Monday, December 17, 2012

Absent

I feel like the title of this blog is quite fitting. I've been absent. I'm going to be pretty real and raw-not because I want to sound like a broken complaining record, but because I want to be real, and I want to represent a real picture of what the adoption process can feel like at times, because it's not always fun.

Sometimes, it's really really hard

This past week was an incredibly hard week for me.  I was in a fog, and I could sense darkness.  I wanted to stay inside, and not see or talk to anyone.  I was angry.  There are parts of our adoption journey we're choosing not to share publicly, and that's because while I want people to be as involved as they can, there are some things that we will not share, because just like you won't publically share about the negative (and sometimes gross) parts of a pregnancy we are choosing to keep parts of our journey private.

But that also comes with challenges, like this past week for example.  The reality of adoption kind of hit me like a ton of bricks, the reality of a past.  Our son will have a past, a past that might have happiness, but will have sadness because he will loose (either by death, abandonment, ect) his family.  And there will be sadness, and there will be grief.  I will not be able to take back time spent in orphanages, time possibly spent alone with no one to go to him when he cries.  I wonder if he's sick, if he's getting the medicine that he needs, if he's cold.
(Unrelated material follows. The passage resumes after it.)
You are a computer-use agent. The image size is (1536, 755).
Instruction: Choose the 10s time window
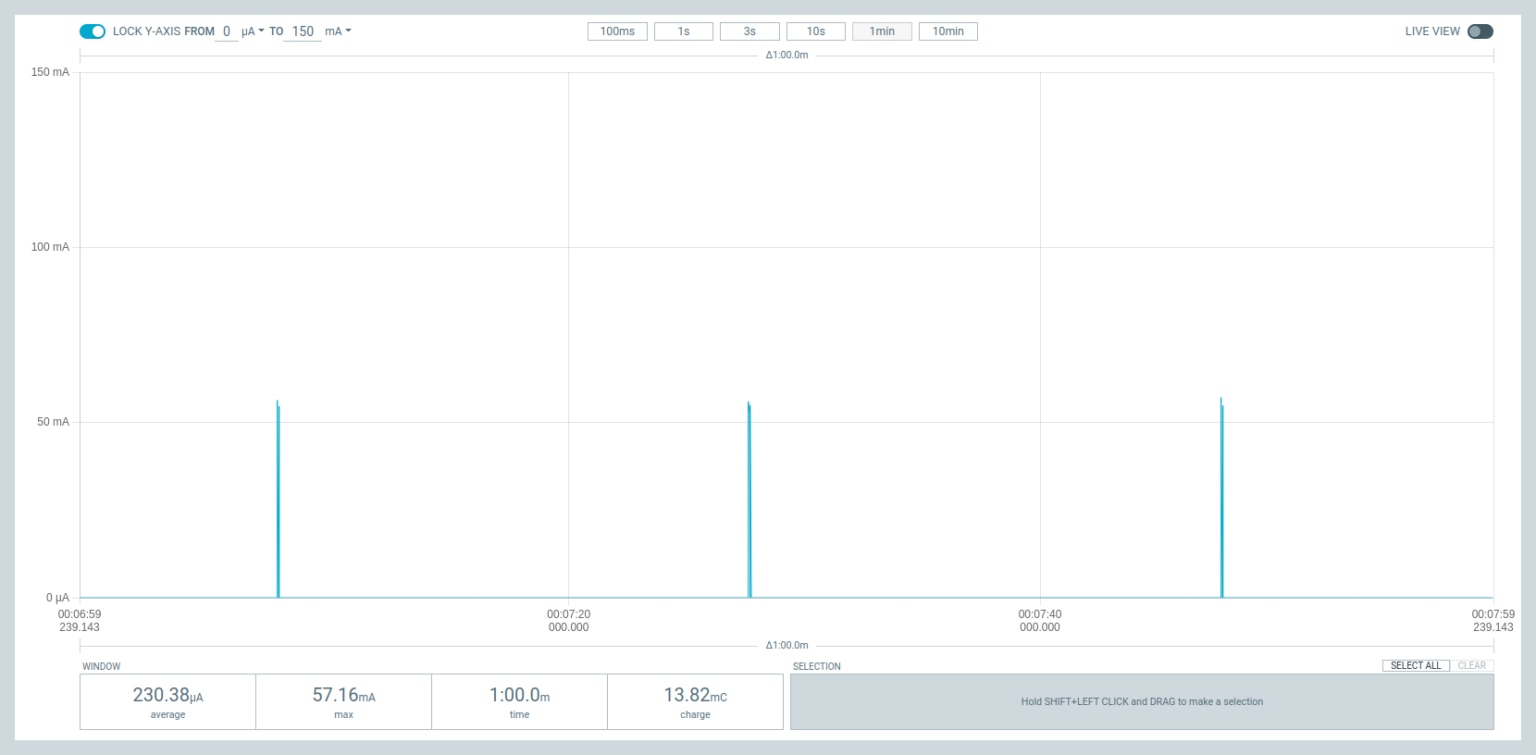point(816,31)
Things I just cant control.

Then I was reminded, kind of like a ton of bricks slamming in my face, I have no control.  As much as I  try to control what I can, I have no control over our adoption.  None, and it's like God shook that into me this weekend. My friend Becky told me a long time ago (and reminded me this past week ;) ) that I have to give my child over to God long before he's home and trust that God in covering him with protection.  I opened up a little to my friend Wynne, about what I'm going through and she gave me some great ideas, because she's been there, you can read a great post she wrote about waiting here...she suggested I write a letter to God. Easier said than done.  How does one start a letter to God? I literally sat there with absolutely no idea what to write...I mean...it's God...
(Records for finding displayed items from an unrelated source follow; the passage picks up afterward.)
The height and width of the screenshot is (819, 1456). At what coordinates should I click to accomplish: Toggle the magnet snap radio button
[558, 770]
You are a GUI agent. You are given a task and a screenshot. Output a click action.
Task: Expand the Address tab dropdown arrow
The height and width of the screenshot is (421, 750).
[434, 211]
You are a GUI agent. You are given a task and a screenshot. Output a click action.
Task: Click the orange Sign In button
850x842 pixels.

But I did it, and it was hard, and there were many tears but I felt relief! I knew God already knew what I was going through, but writing it out (and reading it aloud) was so freeing.

I know that I'm feeling that dark that's before the morning.  I know we have to continue to fight for our son, because this is not the first of hard days, there will be many hard days in our life together.

It's important for me to write down these times so that I can remember them, and see how they line up with our adoption journey, because maybe someone else is feeling pain similar to mine, and our stories will meet one day.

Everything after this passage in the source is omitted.